Nesterov-Accelerated Robust Federated Learning Over Byzantine Adversaries
Lihan Xu 1, Yanjie Dong 1, Gang Wang 2, Runhao Zeng 1, Xiaoyi Fan 1, Xiping Hu 1
Published on arXiv
2511.02657
Data Poisoning Attack
OWASP ML Top 10 — ML02
Key Finding
Byrd-NAFL outperforms existing Byzantine-resilient FL baselines in convergence speed and accuracy under non-convex loss functions while maintaining robustness to diverse Byzantine attack strategies.
Byrd-NAFL
Novel technique introduced
We investigate robust federated learning, where a group of workers collaboratively train a shared model under the orchestration of a central server in the presence of Byzantine adversaries capable of arbitrary and potentially malicious behaviors. To simultaneously enhance communication efficiency and robustness against such adversaries, we propose a Byzantine-resilient Nesterov-Accelerated Federated Learning (Byrd-NAFL) algorithm. Byrd-NAFL seamlessly integrates Nesterov's momentum into the federated learning process alongside Byzantine-resilient aggregation rules to achieve fast and safeguarding convergence against gradient corruption. We establish a finite-time convergence guarantee for Byrd-NAFL under non-convex and smooth loss functions with relaxed assumption on the aggregated gradients.
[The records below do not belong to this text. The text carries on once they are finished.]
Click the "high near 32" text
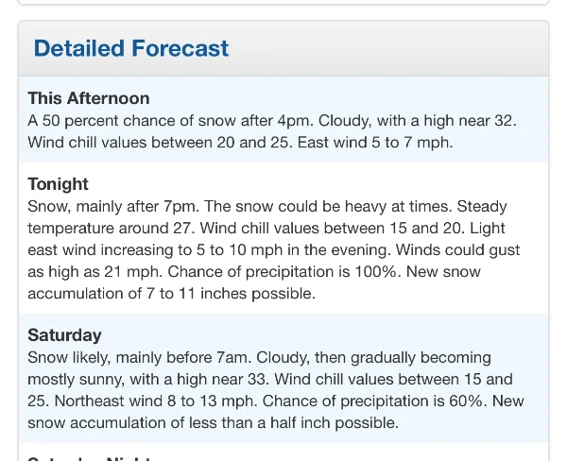 [470, 121]
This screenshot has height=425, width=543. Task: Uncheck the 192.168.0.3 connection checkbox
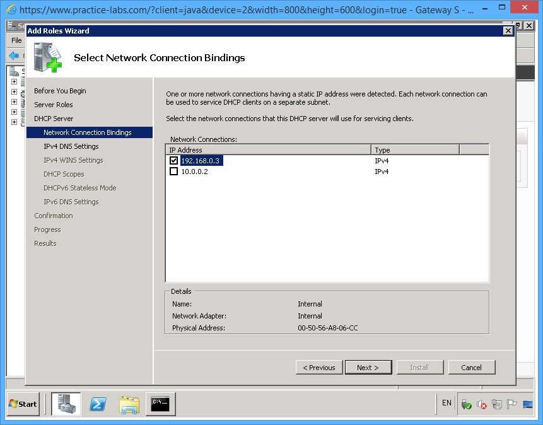tap(174, 160)
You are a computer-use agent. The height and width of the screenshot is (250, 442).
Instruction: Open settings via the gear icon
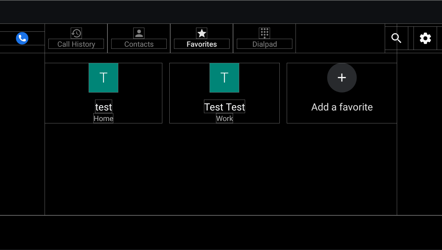(425, 38)
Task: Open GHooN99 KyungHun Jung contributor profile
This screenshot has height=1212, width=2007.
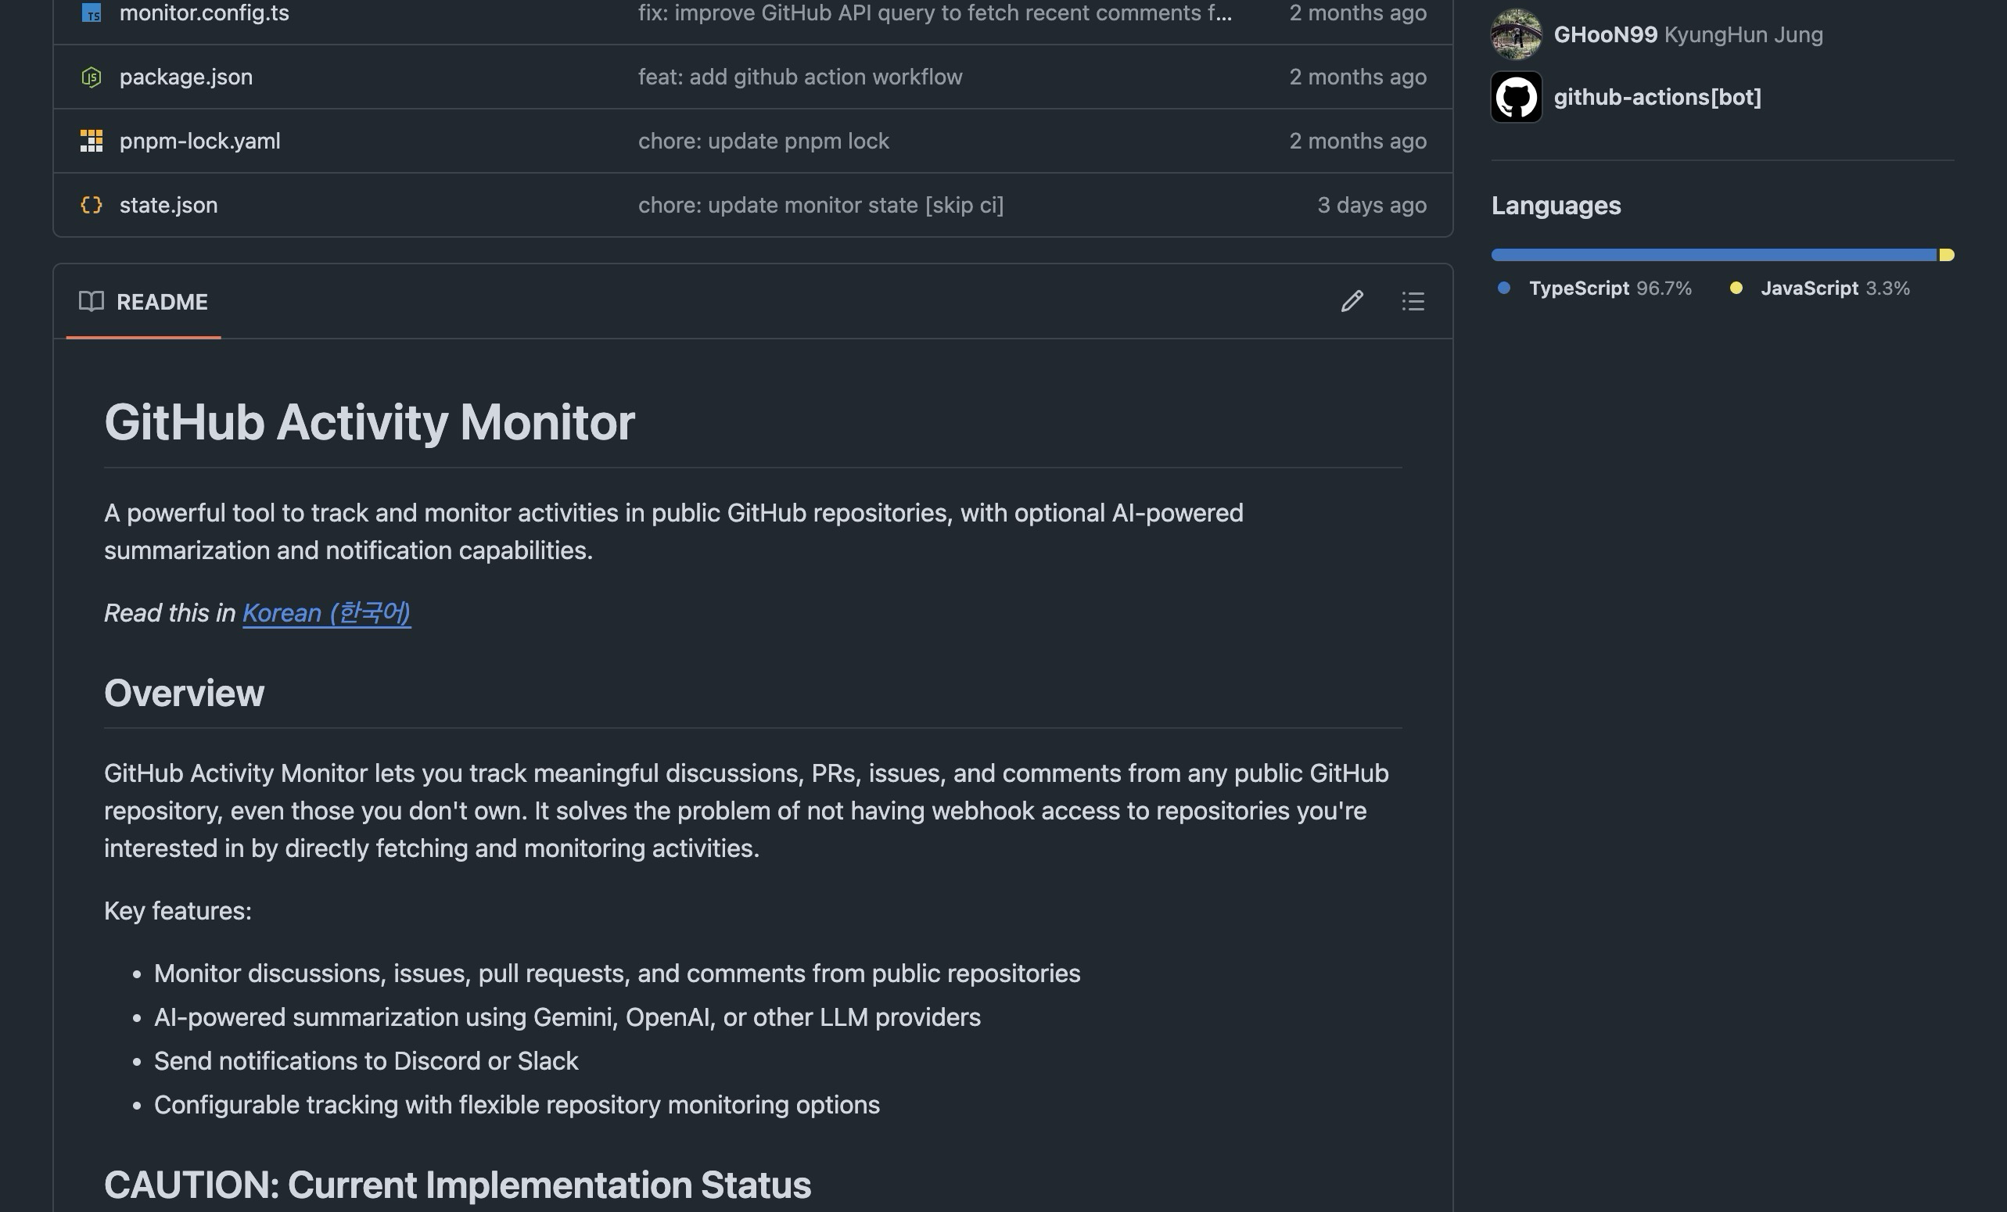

Extensive numerical experiments validate the effectiveness of Byrd-NAFL and demonstrate the superiority over existing benchmarks in terms of convergence speed, accuracy, and resilience to diverse Byzantine attack strategies.
Key Contributions
- Byrd-NAFL algorithm that seamlessly integrates Nesterov's momentum with Byzantine-resilient aggregation rules (Krum, CwMed, Bulyan, GeoMed) in federated learning
- Finite-time convergence guarantee for non-convex, smooth loss functions under relaxed assumptions on aggregated gradients — extending prior work beyond strongly convex settings
- Empirical demonstration of superior convergence speed, accuracy, and resilience versus existing benchmarks across diverse Byzantine attack strategies
🛡️ Threat Analysis
The paper proposes Byzantine-fault-tolerant FL aggregation rules (Krum, CwMed, GeoMed variants) integrated with Nesterov momentum to defend against malicious clients sending arbitrary gradient updates aimed at degrading global model performance — the canonical ML02 federated learning threat.